Les revalorisations salariales inscrites dans le projet de loi de finances (PLF) 2026 feront prochainement l’objet en Tunisie de négociations entre le gouvernement et les partenaires sociaux, a déclaré Hafedh Lamouri, ancien ministre de l’Emploi et expert en droit du travail, lors de son passage sur Mosaïque FM.
Selon l’ancien ministre tunisien Hafedh Lamouri, le PLF 2026 introduit une réforme majeure de la politique salariale tunisienne. Il prévoit une hausse simultanée des salaires dans les secteurs public et privé, ainsi qu’une revalorisation des pensions de retraite. Cette mesure s’inscrit, a-t-il précisé, dans une stratégie visant à instaurer une paix sociale durable sur trois ans.
L’ancien ministre a ajouté que le taux exact d’augmentation ne sera révélé qu’au moment de la publication officielle du texte. Ce pourcentage servira ensuite de base aux négociations collectives entre syndicats et organisations patronales, notamment dans le secteur privé.

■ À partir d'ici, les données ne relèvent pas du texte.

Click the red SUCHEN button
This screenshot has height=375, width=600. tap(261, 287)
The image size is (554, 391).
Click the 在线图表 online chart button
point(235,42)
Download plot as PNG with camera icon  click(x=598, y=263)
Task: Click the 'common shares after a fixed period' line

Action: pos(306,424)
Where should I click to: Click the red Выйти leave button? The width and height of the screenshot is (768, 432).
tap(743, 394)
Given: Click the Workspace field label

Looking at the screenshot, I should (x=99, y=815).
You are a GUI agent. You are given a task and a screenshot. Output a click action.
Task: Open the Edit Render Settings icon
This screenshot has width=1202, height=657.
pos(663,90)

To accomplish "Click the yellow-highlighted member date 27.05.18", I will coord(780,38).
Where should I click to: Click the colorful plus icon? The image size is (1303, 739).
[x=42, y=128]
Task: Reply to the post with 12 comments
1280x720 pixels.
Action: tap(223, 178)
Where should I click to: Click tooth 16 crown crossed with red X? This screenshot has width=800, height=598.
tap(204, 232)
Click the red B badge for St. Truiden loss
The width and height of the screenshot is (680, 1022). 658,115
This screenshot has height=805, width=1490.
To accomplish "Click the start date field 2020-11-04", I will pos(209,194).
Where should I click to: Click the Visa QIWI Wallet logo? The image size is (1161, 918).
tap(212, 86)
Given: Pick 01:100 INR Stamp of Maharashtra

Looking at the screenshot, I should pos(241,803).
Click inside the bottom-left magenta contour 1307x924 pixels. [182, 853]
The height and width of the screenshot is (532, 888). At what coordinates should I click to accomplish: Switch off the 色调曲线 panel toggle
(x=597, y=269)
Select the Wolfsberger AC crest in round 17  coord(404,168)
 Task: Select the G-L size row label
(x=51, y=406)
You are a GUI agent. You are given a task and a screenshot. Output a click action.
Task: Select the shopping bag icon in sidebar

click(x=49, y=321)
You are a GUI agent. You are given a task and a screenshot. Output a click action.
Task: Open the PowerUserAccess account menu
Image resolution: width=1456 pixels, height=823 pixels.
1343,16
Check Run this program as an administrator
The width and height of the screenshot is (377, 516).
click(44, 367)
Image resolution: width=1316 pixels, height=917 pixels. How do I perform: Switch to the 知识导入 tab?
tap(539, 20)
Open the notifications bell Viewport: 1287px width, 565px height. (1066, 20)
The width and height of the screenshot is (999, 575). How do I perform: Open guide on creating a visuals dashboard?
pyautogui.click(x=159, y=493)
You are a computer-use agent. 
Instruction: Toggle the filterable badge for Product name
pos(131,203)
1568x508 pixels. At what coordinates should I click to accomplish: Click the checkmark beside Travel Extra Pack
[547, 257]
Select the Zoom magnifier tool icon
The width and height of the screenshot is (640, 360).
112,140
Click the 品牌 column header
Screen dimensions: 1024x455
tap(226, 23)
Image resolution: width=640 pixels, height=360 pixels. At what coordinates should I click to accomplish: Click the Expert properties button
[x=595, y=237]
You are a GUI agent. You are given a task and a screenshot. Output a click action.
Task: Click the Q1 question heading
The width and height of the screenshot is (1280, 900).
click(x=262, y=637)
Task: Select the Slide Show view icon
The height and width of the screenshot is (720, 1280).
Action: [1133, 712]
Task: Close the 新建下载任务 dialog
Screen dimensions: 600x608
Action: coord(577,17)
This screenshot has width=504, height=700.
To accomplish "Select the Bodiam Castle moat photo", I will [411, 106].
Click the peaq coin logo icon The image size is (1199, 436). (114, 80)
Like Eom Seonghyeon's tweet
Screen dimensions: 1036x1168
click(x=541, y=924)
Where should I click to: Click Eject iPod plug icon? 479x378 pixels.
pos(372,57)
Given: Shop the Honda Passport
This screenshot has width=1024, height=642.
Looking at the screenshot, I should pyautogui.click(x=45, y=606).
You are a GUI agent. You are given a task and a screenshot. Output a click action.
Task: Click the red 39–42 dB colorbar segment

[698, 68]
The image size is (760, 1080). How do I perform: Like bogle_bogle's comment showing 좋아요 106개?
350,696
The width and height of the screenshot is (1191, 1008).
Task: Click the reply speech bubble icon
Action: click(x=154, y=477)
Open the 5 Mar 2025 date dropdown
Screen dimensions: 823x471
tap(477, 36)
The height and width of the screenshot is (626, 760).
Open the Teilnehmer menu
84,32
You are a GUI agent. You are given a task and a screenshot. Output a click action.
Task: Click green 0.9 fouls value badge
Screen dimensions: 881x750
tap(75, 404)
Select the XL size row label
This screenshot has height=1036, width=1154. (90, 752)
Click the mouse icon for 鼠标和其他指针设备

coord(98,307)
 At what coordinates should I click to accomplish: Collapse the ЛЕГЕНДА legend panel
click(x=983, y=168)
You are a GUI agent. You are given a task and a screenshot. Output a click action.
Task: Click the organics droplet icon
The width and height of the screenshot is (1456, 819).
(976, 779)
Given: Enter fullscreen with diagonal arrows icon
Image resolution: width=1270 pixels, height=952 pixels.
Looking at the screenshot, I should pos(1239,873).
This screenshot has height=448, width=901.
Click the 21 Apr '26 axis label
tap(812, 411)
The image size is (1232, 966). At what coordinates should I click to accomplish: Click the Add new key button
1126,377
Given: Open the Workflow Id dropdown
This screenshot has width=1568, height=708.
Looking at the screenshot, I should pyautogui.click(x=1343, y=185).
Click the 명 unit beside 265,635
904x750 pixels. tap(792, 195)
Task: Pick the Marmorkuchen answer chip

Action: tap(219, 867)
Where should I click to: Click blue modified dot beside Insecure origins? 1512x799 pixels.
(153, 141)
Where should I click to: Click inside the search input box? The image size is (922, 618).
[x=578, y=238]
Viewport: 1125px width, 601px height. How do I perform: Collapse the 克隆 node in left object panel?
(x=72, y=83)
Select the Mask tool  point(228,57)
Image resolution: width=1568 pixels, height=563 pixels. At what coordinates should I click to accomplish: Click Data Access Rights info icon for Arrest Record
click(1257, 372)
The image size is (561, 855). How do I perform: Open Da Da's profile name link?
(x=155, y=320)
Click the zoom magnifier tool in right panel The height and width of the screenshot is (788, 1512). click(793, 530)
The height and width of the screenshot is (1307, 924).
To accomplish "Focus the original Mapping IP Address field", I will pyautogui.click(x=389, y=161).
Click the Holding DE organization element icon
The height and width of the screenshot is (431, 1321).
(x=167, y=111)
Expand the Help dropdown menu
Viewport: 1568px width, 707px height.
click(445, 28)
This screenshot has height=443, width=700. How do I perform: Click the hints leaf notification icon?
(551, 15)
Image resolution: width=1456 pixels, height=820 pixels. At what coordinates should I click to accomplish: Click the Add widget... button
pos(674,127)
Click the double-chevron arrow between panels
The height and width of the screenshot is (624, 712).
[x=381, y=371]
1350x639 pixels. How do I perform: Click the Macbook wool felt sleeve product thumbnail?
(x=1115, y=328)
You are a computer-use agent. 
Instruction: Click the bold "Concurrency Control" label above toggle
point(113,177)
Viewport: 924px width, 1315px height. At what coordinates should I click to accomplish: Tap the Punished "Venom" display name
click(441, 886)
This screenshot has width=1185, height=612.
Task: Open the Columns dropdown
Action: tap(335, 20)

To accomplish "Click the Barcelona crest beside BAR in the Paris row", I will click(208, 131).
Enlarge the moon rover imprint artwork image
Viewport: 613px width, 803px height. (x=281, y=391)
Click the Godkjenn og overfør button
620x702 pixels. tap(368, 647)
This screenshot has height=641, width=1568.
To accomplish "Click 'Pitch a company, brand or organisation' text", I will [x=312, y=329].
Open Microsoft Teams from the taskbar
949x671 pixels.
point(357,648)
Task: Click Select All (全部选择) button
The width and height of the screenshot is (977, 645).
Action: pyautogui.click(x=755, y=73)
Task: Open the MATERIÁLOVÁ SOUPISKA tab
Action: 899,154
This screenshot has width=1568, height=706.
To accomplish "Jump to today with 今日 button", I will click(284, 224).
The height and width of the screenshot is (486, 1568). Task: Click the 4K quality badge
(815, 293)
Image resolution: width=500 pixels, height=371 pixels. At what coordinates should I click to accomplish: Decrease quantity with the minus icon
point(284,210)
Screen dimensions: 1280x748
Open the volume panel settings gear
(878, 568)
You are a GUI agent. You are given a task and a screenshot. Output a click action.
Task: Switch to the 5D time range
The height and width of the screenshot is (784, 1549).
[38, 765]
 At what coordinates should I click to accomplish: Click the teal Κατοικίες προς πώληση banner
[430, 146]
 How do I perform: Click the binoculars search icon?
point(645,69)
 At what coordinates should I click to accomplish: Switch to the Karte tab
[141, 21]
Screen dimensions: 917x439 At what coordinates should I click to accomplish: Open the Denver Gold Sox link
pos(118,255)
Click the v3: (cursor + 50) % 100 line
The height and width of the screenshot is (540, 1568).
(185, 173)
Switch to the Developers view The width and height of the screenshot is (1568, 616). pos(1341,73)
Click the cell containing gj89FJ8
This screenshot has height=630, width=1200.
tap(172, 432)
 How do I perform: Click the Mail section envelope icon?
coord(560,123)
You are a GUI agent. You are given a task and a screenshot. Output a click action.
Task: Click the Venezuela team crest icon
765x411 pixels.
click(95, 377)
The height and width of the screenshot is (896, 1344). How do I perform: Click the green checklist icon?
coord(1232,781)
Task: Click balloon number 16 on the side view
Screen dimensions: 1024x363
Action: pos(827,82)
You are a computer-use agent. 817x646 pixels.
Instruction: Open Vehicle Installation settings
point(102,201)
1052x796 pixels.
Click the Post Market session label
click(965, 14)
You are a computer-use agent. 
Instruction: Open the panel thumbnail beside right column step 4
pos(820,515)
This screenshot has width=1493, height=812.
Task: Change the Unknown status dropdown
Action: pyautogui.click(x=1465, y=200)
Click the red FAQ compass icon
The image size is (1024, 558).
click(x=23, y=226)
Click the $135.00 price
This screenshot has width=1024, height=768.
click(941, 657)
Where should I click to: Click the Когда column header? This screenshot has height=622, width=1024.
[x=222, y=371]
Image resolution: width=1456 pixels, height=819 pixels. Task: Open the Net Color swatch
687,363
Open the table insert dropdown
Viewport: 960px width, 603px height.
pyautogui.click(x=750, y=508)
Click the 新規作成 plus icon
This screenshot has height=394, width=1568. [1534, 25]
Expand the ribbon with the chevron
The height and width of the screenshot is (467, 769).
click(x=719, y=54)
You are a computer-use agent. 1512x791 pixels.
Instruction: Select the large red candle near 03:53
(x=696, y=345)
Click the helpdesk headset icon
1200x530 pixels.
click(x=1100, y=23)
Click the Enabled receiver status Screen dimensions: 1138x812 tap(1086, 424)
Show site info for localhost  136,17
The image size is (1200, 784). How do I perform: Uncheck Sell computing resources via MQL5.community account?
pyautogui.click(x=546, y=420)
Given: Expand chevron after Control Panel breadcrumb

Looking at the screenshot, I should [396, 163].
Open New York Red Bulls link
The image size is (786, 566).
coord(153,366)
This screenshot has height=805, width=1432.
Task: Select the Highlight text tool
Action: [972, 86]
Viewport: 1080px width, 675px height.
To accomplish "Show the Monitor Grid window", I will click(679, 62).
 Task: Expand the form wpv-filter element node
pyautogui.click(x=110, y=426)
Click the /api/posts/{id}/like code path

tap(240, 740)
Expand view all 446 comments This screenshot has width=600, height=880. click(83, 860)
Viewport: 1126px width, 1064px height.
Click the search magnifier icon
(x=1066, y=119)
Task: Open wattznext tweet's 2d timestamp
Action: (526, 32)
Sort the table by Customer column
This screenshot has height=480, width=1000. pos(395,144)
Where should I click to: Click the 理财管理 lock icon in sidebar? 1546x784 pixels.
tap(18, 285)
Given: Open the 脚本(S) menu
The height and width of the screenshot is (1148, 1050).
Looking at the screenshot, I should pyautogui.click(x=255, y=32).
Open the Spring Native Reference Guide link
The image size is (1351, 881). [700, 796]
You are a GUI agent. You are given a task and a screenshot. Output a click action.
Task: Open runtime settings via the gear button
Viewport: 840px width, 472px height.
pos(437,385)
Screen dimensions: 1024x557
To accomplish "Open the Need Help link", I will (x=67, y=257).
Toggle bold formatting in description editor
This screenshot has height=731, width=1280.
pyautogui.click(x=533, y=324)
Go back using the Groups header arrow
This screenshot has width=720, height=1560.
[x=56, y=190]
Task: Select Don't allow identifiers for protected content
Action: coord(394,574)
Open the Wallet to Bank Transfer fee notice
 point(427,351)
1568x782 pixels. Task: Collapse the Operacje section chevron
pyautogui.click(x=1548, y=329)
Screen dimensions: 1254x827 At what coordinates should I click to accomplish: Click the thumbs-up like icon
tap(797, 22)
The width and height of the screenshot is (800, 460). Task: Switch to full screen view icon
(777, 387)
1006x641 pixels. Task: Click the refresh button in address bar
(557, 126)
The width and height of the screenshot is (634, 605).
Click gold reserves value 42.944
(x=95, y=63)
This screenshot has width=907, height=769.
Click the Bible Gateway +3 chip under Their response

« Le taux prévu par le projet représente un seuil minimal, un point de départ pour les discussions », a-t-il souligné.
Lamouri a également précisé que cette revalorisation aura un caractère obligatoire pour toutes les entreprises, publiques comme privées.
« Aucune institution ne sera exemptée, y compris celles ayant récemment augmenté les salaires », a-t-il affirmé, précisant que la mesure s’appliquera de manière uniforme, sans distinction de situation financière.
Cette orientation intervient dans un contexte social tendu, marqué par la hausse de l’inflation et l’érosion du pouvoir d’achat. L’Union générale tunisienne du travail (UGTT) réclame depuis plusieurs mois une revalorisation du SMIG et une indexation plus régulière des salaires sur le coût de la vie.
À travers ce dispositif, le gouvernement espère désamorcer les tensions sociales et poser les bases d’un accord global sur les revenus, censé stabiliser le climat économique et social jusqu’en 2028.